● **SOURCE TEXT**:

MRCZ format#

Note

To read this format, the optional dependencies blosc and mrcz are required.

The mrcz format is an extension of the CCP-EM MRC2014 file format. CCP-EM MRC2014 file format. It uses the blosc meta-compression library to bitshuffle and compress files in a blocked, multi-threaded environment. The supported data types are float32, int8, uint16, int16 and complex64.

It supports arbitrary meta-data, which is serialized into JSON.

MRCZ also supports asynchronous reads and writes.

More information on the `mrcz` format#
Repository	em-MRCZ
PyPI	https://pypi.org/project/mrcz
Citation	https://doi.org/10.1016/j.jsb.2017.11.012
Preprint	https://www.biorxiv.org/content/10.1101/116533v1

Support for this format is not enabled by default. In order to enable it, the mrcz library needs to be installed and optionally blosc to use compression.

API functions#

rsciio.mrcz.file_reader(filename, lazy=False, mmap_mode='c', endianess='<', **kwds)#

File reader for the MRCZ format for tomographic data.

Parameters:

filenamestr, pathlib.Path: Filename of the file to read or corresponding pathlib.Path.
lazybool, default=False: Whether to open the file lazily or not. The file will stay open until closed in compute() or closed manually. get_file_handle() can be used to access the file handler and close it manually.
mmap_mode{None, “r+”, “r”, “w+”, “c”}, default=None: Argument passed to numpy.memmap. A memory-mapped array is stored on disk, and not directly loaded into memory. However, it can be accessed and sliced like any ndarray. Lazy loading does not support in-place writing (i.e lazy loading and the "r+" mode are incompatible). The MRCZ reader currently only supports C-ordering memory-maps. If None (default), the value is "r" when lazy=True, otherwise it is "c".
endianessstr, default=”<”: "<" or ">", depending on how the bits are written to the file.
**kwdsdict, optional: The keyword arguments are passed to mrcz.readMRC().

Returns:

list of dict

List of dictionaries containing the following fields:

‘data’ – multidimensional numpy.ndarray or dask.array.Array
‘axes’ – list of dictionaries describing the axes containing the fields ‘name’, ‘units’, ‘index_in_array’, and either ‘size’, ‘offset’, and ‘scale’ or a numpy array ‘axis’ containing the full axes vector
‘metadata’ – dictionary containing the parsed metadata
‘original_metadata’ – dictionary containing the full metadata tree from the input file

When the file contains several datasets, each dataset will be loaded as separate dictionary.

● **INFORMATION PROVIDED**:
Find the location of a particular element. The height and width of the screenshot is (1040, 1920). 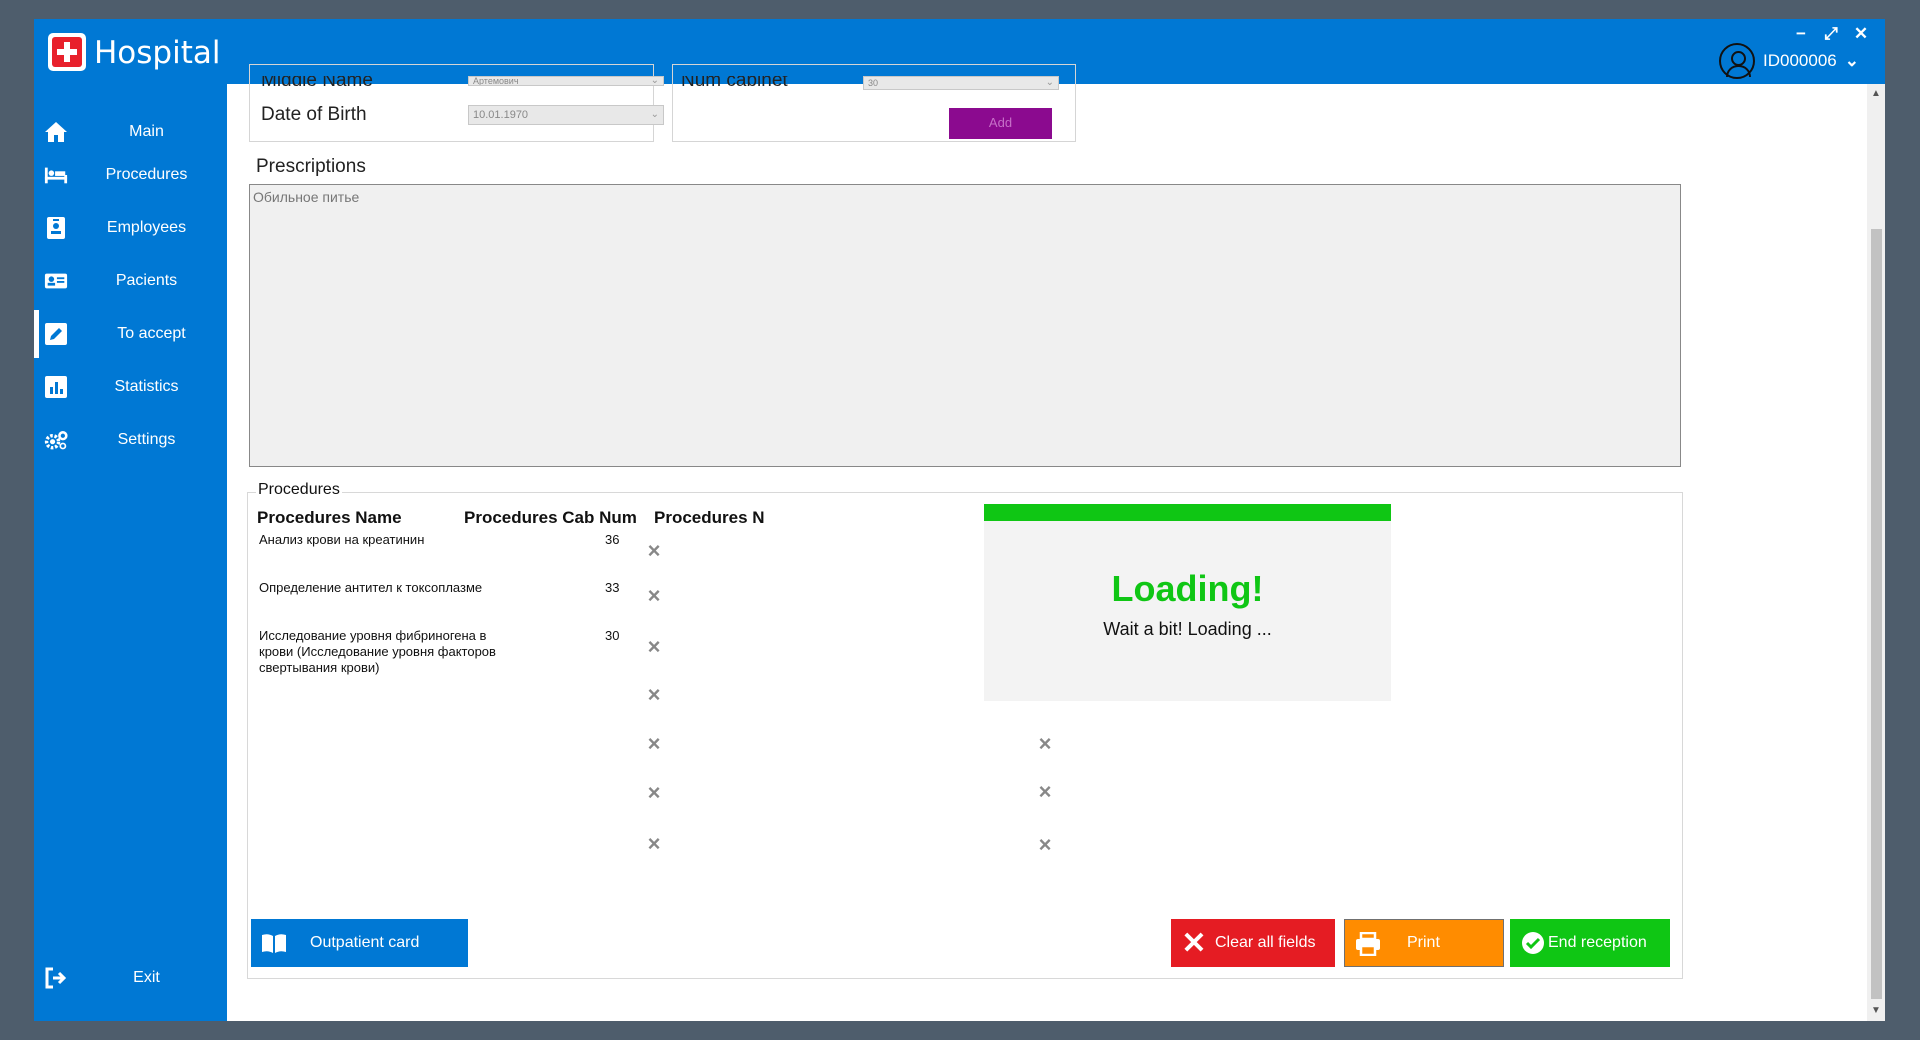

● **ASSIGNMENT A**: Can you condense the paragraph on the MRCZ format page that begins "The mrcz format is an extension" into a short bulleted list that keeps its main facts?
● **ASSIGNMENT B**: Could you transcribe the MRCZ format page, beginning at the words "To read this" and stopping after "int16 and complex64."?
Work only from the MRCZ format page, not from the data.

● **REPLY A**:
- Extends the CCP-EM MRC2014 file format.
- Uses the blosc meta-compression library to bitshuffle and compress files in a blocked, multi-threaded environment.
- Supported data types: float32, int8, uint16, int16 and complex64.

● **REPLY B**:
To read this format, the optional dependencies blosc and mrcz are required.

The mrcz format is an extension of the CCP-EM MRC2014 file format. CCP-EM MRC2014 file format. It uses the blosc meta-compression library to bitshuffle and compress files in a blocked, multi-threaded environment. The supported data types are float32, int8, uint16, int16 and complex64.